◆ **PROBLEM**:
Can you turn the material below into a Markdown table with the columns Row and Entry, giving each non-blank line its own numbered row and omitting blank lines?
— start of DATA IN THIS EXERCISE —
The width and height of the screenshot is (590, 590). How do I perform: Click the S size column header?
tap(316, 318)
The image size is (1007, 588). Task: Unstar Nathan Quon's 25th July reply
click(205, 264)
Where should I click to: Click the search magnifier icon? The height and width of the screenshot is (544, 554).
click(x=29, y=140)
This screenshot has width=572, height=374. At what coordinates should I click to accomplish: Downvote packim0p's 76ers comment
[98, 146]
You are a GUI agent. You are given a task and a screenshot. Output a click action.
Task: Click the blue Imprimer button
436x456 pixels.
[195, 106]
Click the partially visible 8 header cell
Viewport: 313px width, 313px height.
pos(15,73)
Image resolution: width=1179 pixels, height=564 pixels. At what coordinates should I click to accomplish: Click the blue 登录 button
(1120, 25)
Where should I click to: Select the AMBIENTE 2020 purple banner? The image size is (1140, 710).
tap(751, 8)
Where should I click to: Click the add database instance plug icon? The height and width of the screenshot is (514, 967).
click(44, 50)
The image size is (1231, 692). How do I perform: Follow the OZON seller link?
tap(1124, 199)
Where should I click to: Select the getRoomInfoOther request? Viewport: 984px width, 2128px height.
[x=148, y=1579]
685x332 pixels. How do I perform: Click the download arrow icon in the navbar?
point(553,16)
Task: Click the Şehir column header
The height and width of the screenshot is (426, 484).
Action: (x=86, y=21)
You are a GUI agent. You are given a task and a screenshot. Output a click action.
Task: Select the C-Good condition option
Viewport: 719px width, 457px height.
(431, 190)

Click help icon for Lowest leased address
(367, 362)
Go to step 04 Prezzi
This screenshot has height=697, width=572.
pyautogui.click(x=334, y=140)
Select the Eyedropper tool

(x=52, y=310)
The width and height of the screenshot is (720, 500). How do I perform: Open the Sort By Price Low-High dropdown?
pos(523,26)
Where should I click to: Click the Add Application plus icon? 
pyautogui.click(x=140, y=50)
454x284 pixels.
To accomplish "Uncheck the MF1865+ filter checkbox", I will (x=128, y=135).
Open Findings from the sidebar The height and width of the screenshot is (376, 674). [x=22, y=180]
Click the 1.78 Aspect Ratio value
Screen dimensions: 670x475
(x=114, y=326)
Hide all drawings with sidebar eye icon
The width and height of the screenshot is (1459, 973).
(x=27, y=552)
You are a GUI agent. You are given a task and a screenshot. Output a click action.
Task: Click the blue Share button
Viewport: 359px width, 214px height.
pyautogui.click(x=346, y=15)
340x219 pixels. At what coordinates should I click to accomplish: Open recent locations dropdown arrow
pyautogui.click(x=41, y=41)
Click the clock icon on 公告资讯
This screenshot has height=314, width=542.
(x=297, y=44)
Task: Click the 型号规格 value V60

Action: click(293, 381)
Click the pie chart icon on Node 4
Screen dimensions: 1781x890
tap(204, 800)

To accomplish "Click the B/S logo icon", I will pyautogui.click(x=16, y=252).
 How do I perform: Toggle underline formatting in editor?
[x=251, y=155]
— end of DATA IN THIS EXERCISE —
◆ **WRITTEN RESPONSE**:
| Row | Entry |
|---|---|
| 1 | The width and height of the screenshot is (590, 590). How do I perform: Click the S size column header? |
| 2 | tap(316, 318) |
| 3 | The image size is (1007, 588). Task: Unstar Nathan Quon's 25th July reply |
| 4 | click(205, 264) |
| 5 | Where should I click to: Click the search magnifier icon? The height and width of the screenshot is (544, 554). |
| 6 | click(x=29, y=140) |
| 7 | This screenshot has width=572, height=374. At what coordinates should I click to accomplish: Downvote packim0p's 76ers comment |
| 8 | [98, 146] |
| 9 | You are a GUI agent. You are given a task and a screenshot. Output a click action. |
| 10 | Task: Click the blue Imprimer button |
| 11 | 436x456 pixels. |
| 12 | [195, 106] |
| 13 | Click the partially visible 8 header cell |
| 14 | Viewport: 313px width, 313px height. |
| 15 | pos(15,73) |
| 16 | Image resolution: width=1179 pixels, height=564 pixels. At what coordinates should I click to accomplish: Click the blue 登录 button |
| 17 | (1120, 25) |
| 18 | Where should I click to: Select the AMBIENTE 2020 purple banner? The image size is (1140, 710). |
| 19 | tap(751, 8) |
| 20 | Where should I click to: Click the add database instance plug icon? The height and width of the screenshot is (514, 967). |
| 21 | click(44, 50) |
| 22 | The image size is (1231, 692). How do I perform: Follow the OZON seller link? |
| 23 | tap(1124, 199) |
| 24 | Where should I click to: Select the getRoomInfoOther request? Viewport: 984px width, 2128px height. |
| 25 | [x=148, y=1579] |
| 26 | 685x332 pixels. How do I perform: Click the download arrow icon in the navbar? |
| 27 | point(553,16) |
| 28 | Task: Click the Şehir column header |
| 29 | The height and width of the screenshot is (426, 484). |
| 30 | Action: (x=86, y=21) |
| 31 | You are a GUI agent. You are given a task and a screenshot. Output a click action. |
| 32 | Task: Select the C-Good condition option |
| 33 | Viewport: 719px width, 457px height. |
| 34 | (431, 190) |
| 35 | Click help icon for Lowest leased address |
| 36 | (367, 362) |
| 37 | Go to step 04 Prezzi |
| 38 | This screenshot has height=697, width=572. |
| 39 | pyautogui.click(x=334, y=140) |
| 40 | Select the Eyedropper tool |
| 41 | (x=52, y=310) |
| 42 | The width and height of the screenshot is (720, 500). How do I perform: Open the Sort By Price Low-High dropdown? |
| 43 | pos(523,26) |
| 44 | Where should I click to: Click the Add Application plus icon?  |
| 45 | pyautogui.click(x=140, y=50) |
| 46 | 454x284 pixels. |
| 47 | To accomplish "Uncheck the MF1865+ filter checkbox", I will (x=128, y=135). |
| 48 | Open Findings from the sidebar The height and width of the screenshot is (376, 674). [x=22, y=180] |
| 49 | Click the 1.78 Aspect Ratio value |
| 50 | Screen dimensions: 670x475 |
| 51 | (x=114, y=326) |
| 52 | Hide all drawings with sidebar eye icon |
| 53 | The width and height of the screenshot is (1459, 973). |
| 54 | (x=27, y=552) |
| 55 | You are a GUI agent. You are given a task and a screenshot. Output a click action. |
| 56 | Task: Click the blue Share button |
| 57 | Viewport: 359px width, 214px height. |
| 58 | pyautogui.click(x=346, y=15) |
| 59 | 340x219 pixels. At what coordinates should I click to accomplish: Open recent locations dropdown arrow |
| 60 | pyautogui.click(x=41, y=41) |
| 61 | Click the clock icon on 公告资讯 |
| 62 | This screenshot has height=314, width=542. |
| 63 | (x=297, y=44) |
| 64 | Task: Click the 型号规格 value V60 |
| 65 | Action: click(293, 381) |
| 66 | Click the pie chart icon on Node 4 |
| 67 | Screen dimensions: 1781x890 |
| 68 | tap(204, 800) |
| 69 | To accomplish "Click the B/S logo icon", I will pyautogui.click(x=16, y=252). |
| 70 |  How do I perform: Toggle underline formatting in editor? |
| 71 | [x=251, y=155] |